::: ENTRIES SHOWN :::

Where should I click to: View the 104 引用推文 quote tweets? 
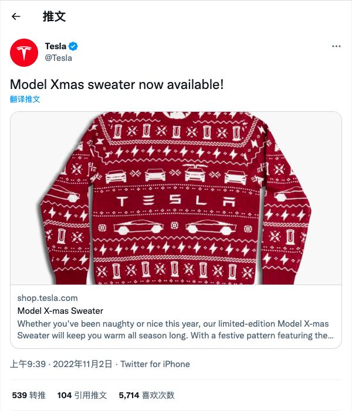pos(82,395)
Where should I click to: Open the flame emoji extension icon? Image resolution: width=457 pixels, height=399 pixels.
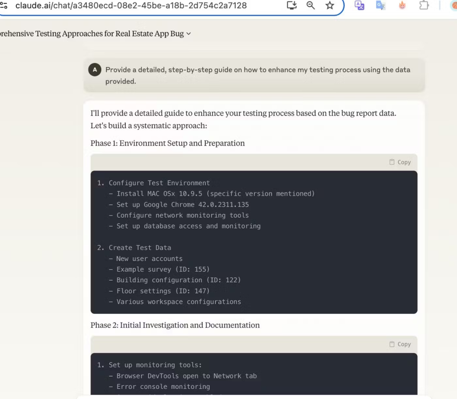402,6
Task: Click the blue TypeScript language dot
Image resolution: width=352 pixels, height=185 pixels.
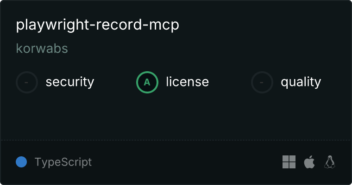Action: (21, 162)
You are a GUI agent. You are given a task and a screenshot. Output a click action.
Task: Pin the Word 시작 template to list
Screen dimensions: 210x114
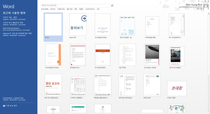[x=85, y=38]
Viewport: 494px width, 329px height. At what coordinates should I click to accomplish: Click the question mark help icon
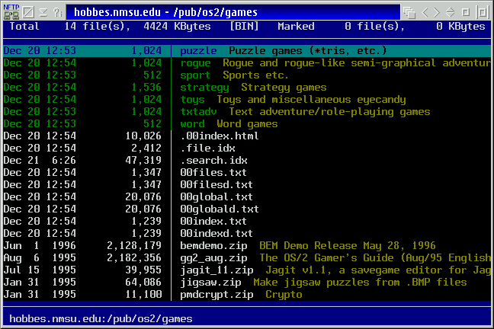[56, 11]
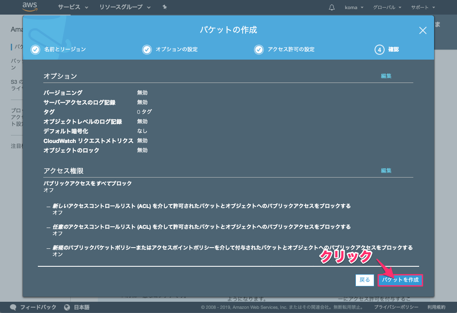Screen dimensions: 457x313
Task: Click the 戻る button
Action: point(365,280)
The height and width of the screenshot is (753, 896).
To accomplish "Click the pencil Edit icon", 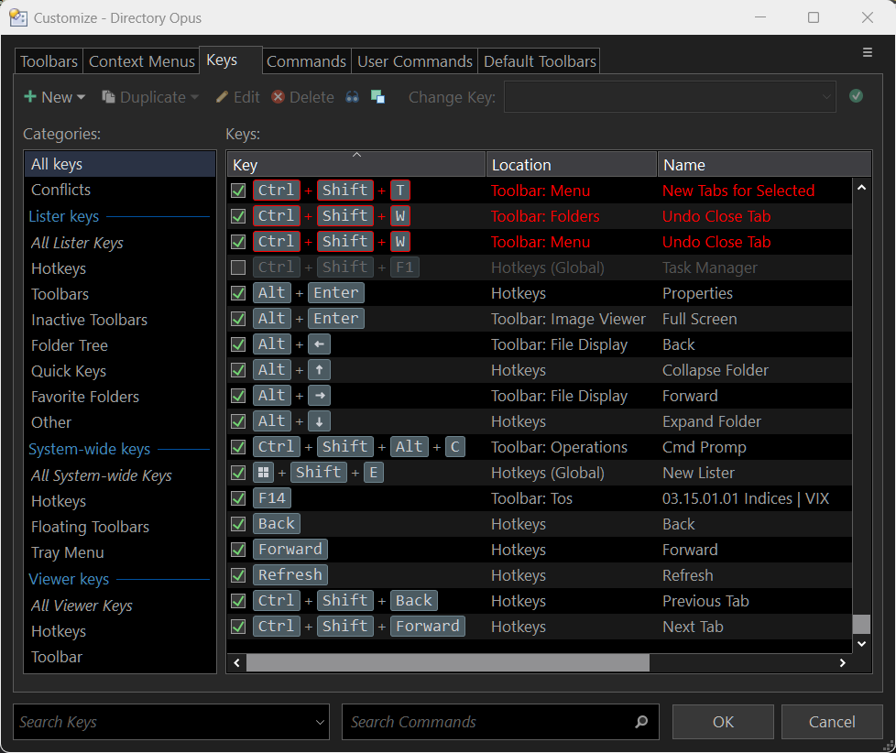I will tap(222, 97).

:::
::: ENTRIES SHOWN :::

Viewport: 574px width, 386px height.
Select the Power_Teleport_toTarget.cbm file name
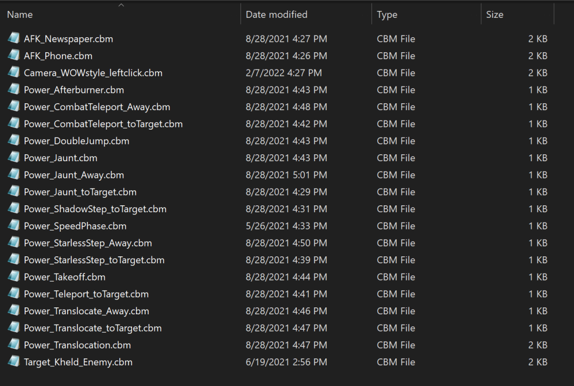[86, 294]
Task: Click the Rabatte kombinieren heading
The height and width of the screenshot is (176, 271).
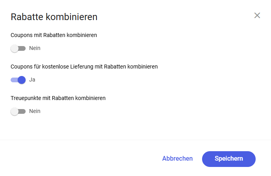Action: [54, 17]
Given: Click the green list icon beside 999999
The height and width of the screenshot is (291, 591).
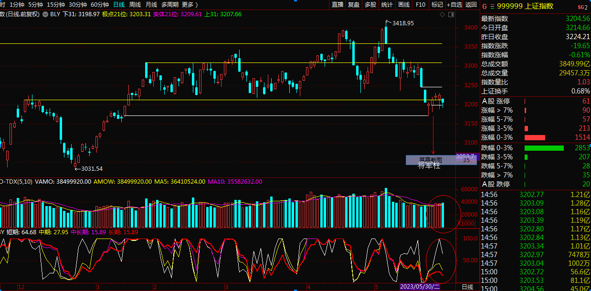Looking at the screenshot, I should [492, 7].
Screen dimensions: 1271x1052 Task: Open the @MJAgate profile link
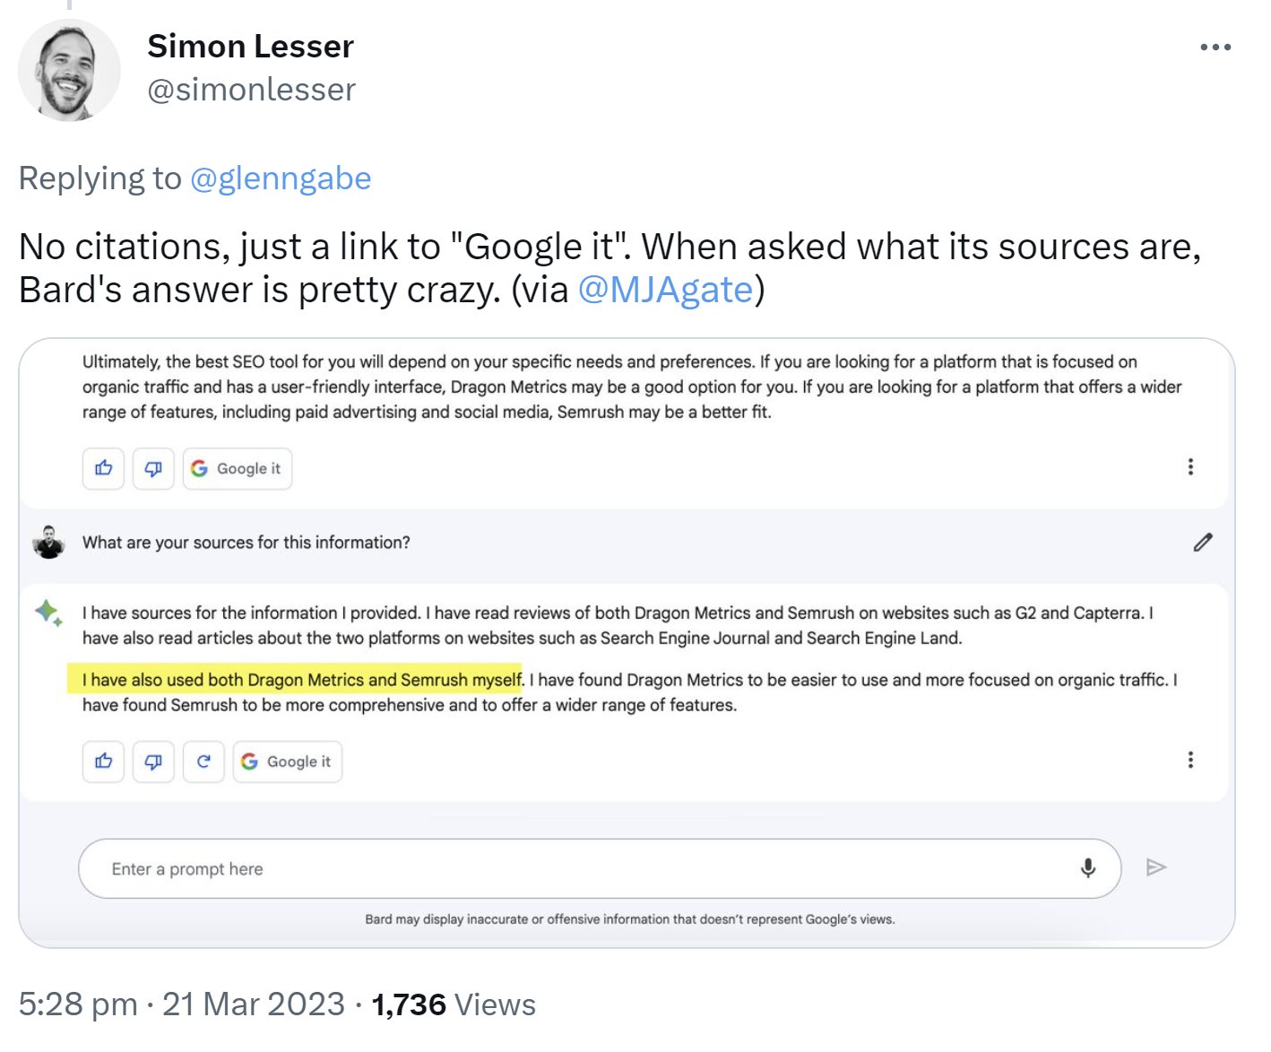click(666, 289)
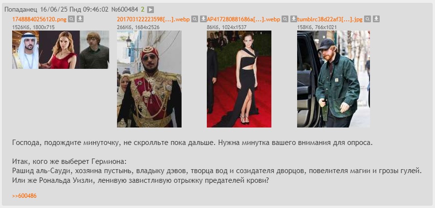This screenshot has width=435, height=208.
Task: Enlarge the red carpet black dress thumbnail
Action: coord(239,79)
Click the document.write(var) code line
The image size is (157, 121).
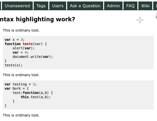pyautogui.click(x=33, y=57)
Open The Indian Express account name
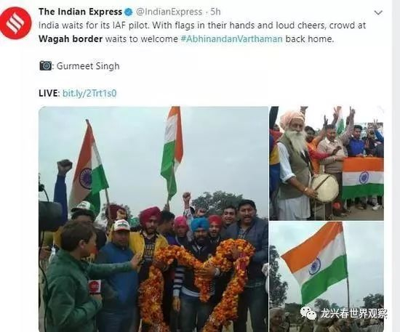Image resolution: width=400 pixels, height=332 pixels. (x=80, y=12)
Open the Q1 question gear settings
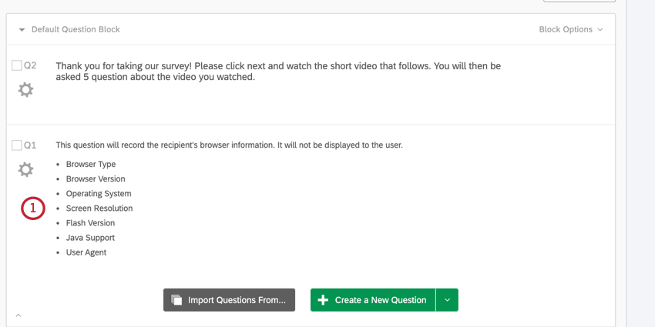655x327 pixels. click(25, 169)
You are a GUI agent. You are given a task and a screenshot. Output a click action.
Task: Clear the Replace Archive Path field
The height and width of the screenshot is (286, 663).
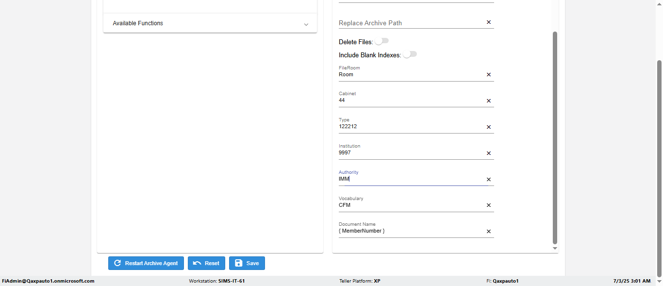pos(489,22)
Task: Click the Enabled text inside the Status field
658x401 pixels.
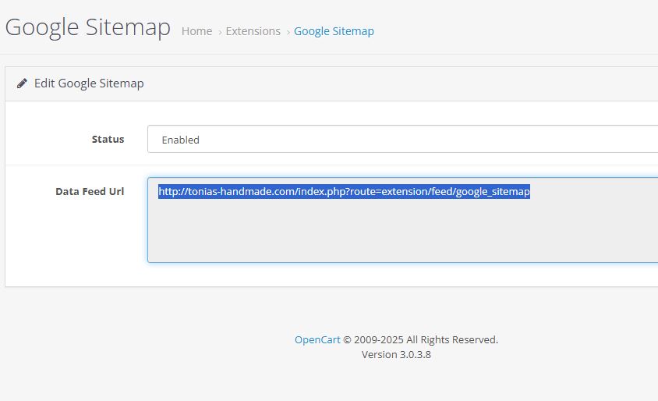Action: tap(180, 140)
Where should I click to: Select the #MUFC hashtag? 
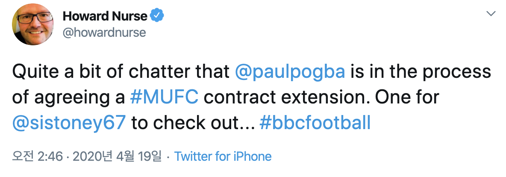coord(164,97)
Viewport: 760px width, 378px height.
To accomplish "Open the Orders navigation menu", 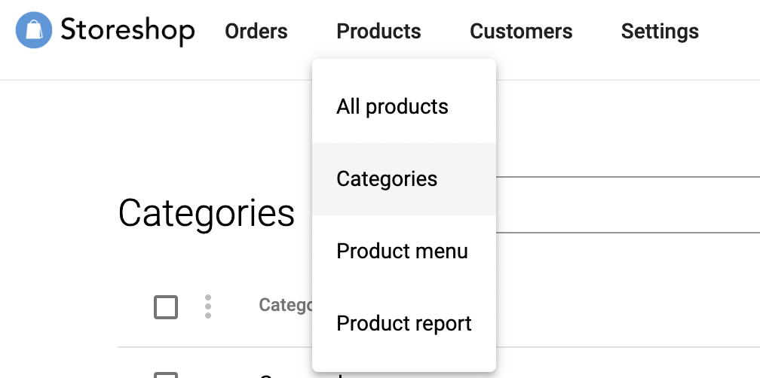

:::
::: ENTRIES SHOWN :::

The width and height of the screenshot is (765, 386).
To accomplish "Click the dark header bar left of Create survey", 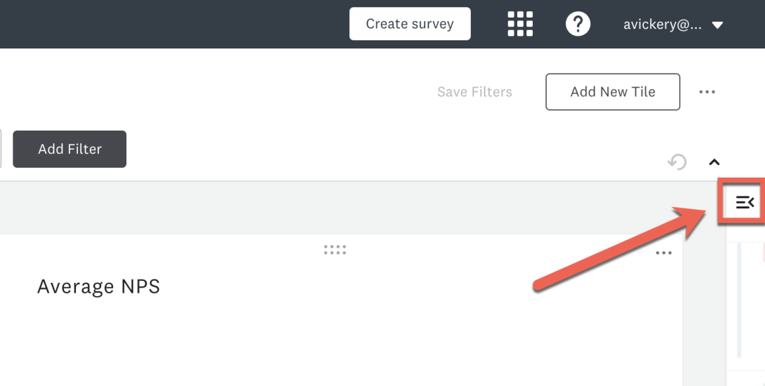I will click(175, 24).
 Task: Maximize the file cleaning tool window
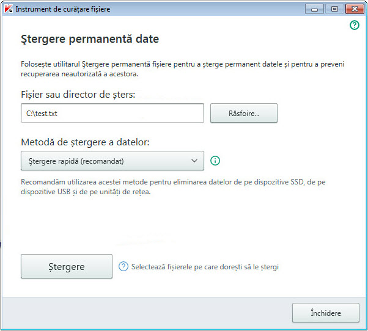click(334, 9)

:::

• **YOUR ASSIGNMENT**:
Select all lines in the listing above where the word "field" appears, and show them.

• **TASK ANSWER**:
Task: Clear the Replace Archive Path field
Task: Click the Enabled text inside the Status field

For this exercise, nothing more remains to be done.